MIÉ 21 DE ENERO DE 2026 - 02:13hs.
Nota oficial do Instituto Brasileiro de Jogo Responsável (IBJR)

Setor do jogo no Brasil alerta: “Cide-Bets” produzirá efeitos devastadores e opostos aos pretendidos

O IBJR - Instituto Brasileiro de Jogo Responsável alerta que a proposta de tributação seletiva sobre as casas de apostas reguladas, denominada “Cide-Bets”, produzirá efeitos devastadores e exatamente opostos aos pretendidos pelos legisladores. A medida prevê tributar o valor total apostado (turnover) como forma de desestimular os jogos online. A entidade, integrada por grandes operadores e empresas do setor, apresentou um documento para detalhar os motivos de sua posição.

No entanto, a experiência internacional demonstra que elevar de maneira brusca a carga tributária de um setor recém-regulado encarece a operação, reduz a competitividade das empresas que seguem a lei e, ao mesmo tempo, fortalece as bets clandestinas, que não pagam impostos e já representam mais da metade do volume total de apostas no Brasil. Foi o que ocorreu em países que adotaram modelos semelhantes, como Alemanha, Portugal e Colômbia.

No momento em que o Brasil se une para estrangular financeiramente o crime organizado, uma medida como essa se mostra particularmente contraproducente. Em vez de contribuir para o combate a atividades ilegais, a proposta tende a ampliá-las: ao penalizar quem opera dentro da lei, abre espaço para que a informalidade - terreno fértil para lavagem de dinheiro - cresça ainda mais.

Países mais maduros, como Reino Unido e Espanha, adotam a tributação sobre o chamado GGR, que corresponde ao resultado do valor apostado descontados os prêmios pagos, refletindo a real capacidade contributiva do setor. Esse é o modelo em vigor no Brasil, dentro de um arcabouço regulatório moderno e com menos de um ano de implementação.

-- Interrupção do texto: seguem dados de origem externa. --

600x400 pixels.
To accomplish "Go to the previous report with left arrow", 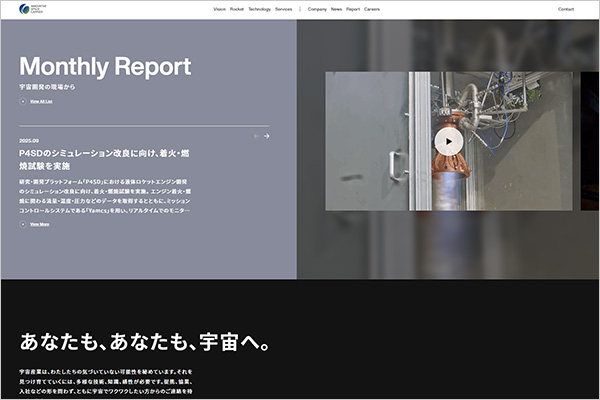I will point(256,136).

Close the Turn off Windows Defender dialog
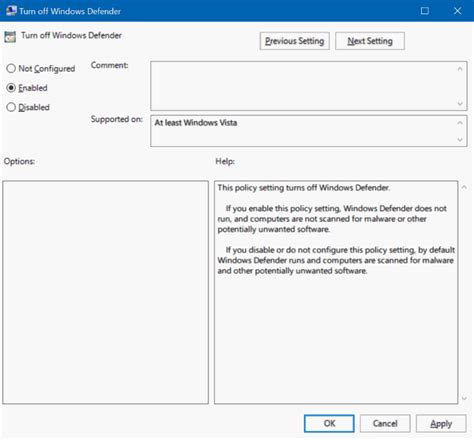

No Brasil, apenas 49% do mercado é composto por operadoras regulamentadas, que pagam uma alíquota de 12% sobre o GGR, o que já caracteriza tributação seletiva.

Além disso, recolhem PIS, Cofins, ISS, IRPJ, CSLL e diversas outras taxas, compondo uma carga tributária total já em patamar elevado, estimada acima de 35%, somando tributos sobre consumo e sobre a renda.
 


Em 2025, estima-se que as bets devidamente legalizadas recolherão R$ 9 bilhões em tributos federais, além de R$ 600 milhões em tributos municipais, recursos fundamentais para saúde, educação, segurança pública e outras áreas prioritárias.

É importante que o Senado avalie também a viabilidade das projeções de arrecadação hoje em discussão no Legislativo. Fala-se em gerar R$ 30 bilhões por ano em receitas tributárias adicionais com a Cide-Bets e outras medidas.

No entanto, o mercado formal equivalente a esses 49% é estimado em aproximadamente R$ 36 bilhões, com base nos números oficiais do primeiro semestre divulgados pela própria Secretaria de Prêmios e Apostas.

Ou seja, projeta-se arrecadar em tributos quase o equivalente a todo o faturamento do mercado regulado, um cenário que não se mostra factível sem comprometer a sustentabilidade econômica da atividade legalizada e ampliar ainda mais o espaço das apostas clandestinas.